Analyse: Brown gewinnt beim Postenpoker
Fast blitzartig, in nur zwei Stunden, einigten sich die Staats- und Regierungschefs der 27 EU-Staaten in Brüssel auf die Besetzung der mit dem «Lissabon-Vertrag» geschaffenen beiden Spitzenpositionen. Herman Van Rompuy (62), noch nicht einmal ein Jahr lang Regierungschef Belgiens, soll als EU-Ratspräsident hinter den Kulissen für Einheit sorgen und nach Außen der EU ein Gesicht geben. Die britische Labourpolitikerin Catherine Ashton (53), bisher Handelskommissarin der EU, stieg zur neuen EU-«Außenministerin» auf.
Begonnen hatte die vom schwedischen Regierungschef Fredrik Reinfeldt als Gipfelgastgeber lang ersehnte plötzliche Entscheidungs-Dynamik zwei Stunden vor Gipfelbeginn in der EU-Vertretung Österreichs. Nur zwei Steinwürfe vom Brüsseler Ratsgebäude entfernt hatten sich auf Einladung des österreichischen Bundeskanzlers Werner Faymann sieben sozialdemokratische EU-Regierungschefs zum Kungeltreff versammelt. Es ging um die Frage, wen sie für den Posten des EU-«Außenministers» vorschlagen wollten, der nach dem EU-internen Proporz von den Linken besetzt werden sollte.
Der Brite Gordon Brown überraschte die EU-Genossen mit der Mitteilung, er habe eingesehen, dass sein Vorgänger Tony Blair nicht Ratspräsident werden könne. Dann fragte er in die Runde, ob es eine sozialdemokratische Regierung gebe, die Anspruch auf diesen Posten erhebe. Zwar galt bisher der Italiener Massimo D'Alema als aussichtsreichster Kandidat der Sozialisten. Doch die konservative italienische Regierung von Silvio Berlusconi saß nicht am Sozi-Tisch. Brown sagte, wenn niemand anderes Interesse habe, schlage er Catherine Ashton vor. Den Genossen war zweierlei sofort klar: Erstens hatte Brown perfekt gepokert, zweitens war dies die Chance zum Durchbruch.

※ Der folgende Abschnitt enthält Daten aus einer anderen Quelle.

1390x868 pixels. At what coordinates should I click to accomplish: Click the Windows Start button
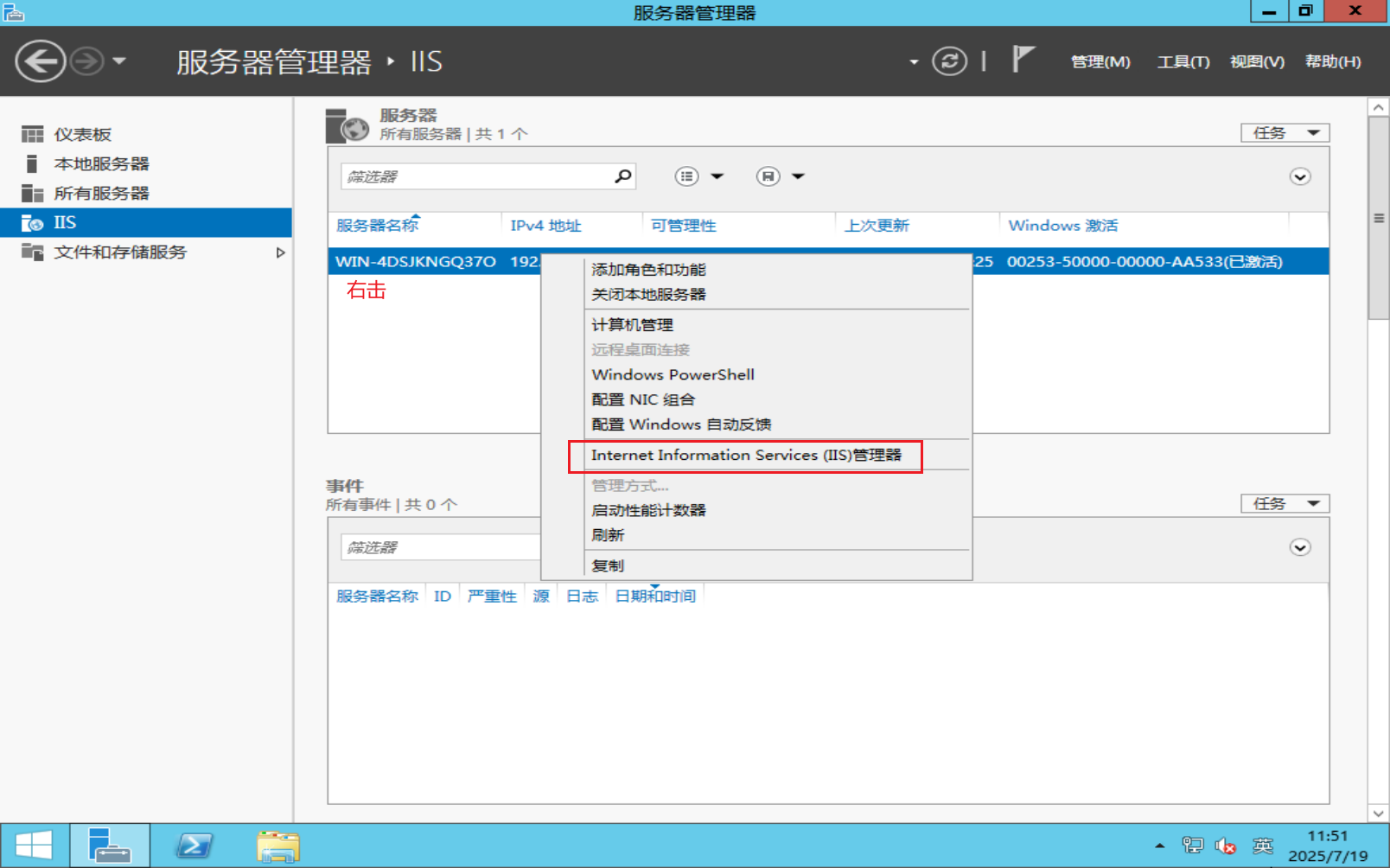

Denn mit Ashton war endlich auch eine Frau gefunden. Nach der hatte Reinfeldt - unter dem zunehmenden Druck männlichen wie weiblichen Führungspersonals der EU - in den vergangenen Tagen fast verzweifelt gesucht. Und mit Herman Van Rompuy schlug Reinfeldt schließlich einen Kompromisskandidaten als Ratspräsident vor, gegen den kaum jemand Einwände hatte. In elf Monaten als Regierungschef Belgiens hatte sich Van Rompuy keine Feinde machen können. Anders als der seit 14 Jahren amtierende Luxemburger Jean-Claude Juncker, der zwar ein wesentlich profunderer Kenner und Mitgestalter der Europäischen Union ist, aber mit seiner Direktheit vielfach angeeckt ist. Mit Van Rompuy tritt ein eher schüchterner und unauffälliger Mann an die Spitze der EU: Er gilt nicht als jemand, der die nationalen Regierungschefs aus dem Scheinwerferlicht verdrängen könnte.
Der Charme der jetzt gefundenen Personallösung liegt darin, dass sie Teil eines größeren Tableaus ist. Mit den bereits erfolgten Ernennungen von Kommissionspräsident José Manuel Barroso (Portugal) und Parlamentspräsident Jerzy Buzek (Polen) sind Süden und Osten der Union zufrieden, mit Ashton und Van Rompuy kommen ein großes und ein kleines Land aus dem Norden und Westen der EU zum Zuge. Und außerdem ist auch ein Frau dabei.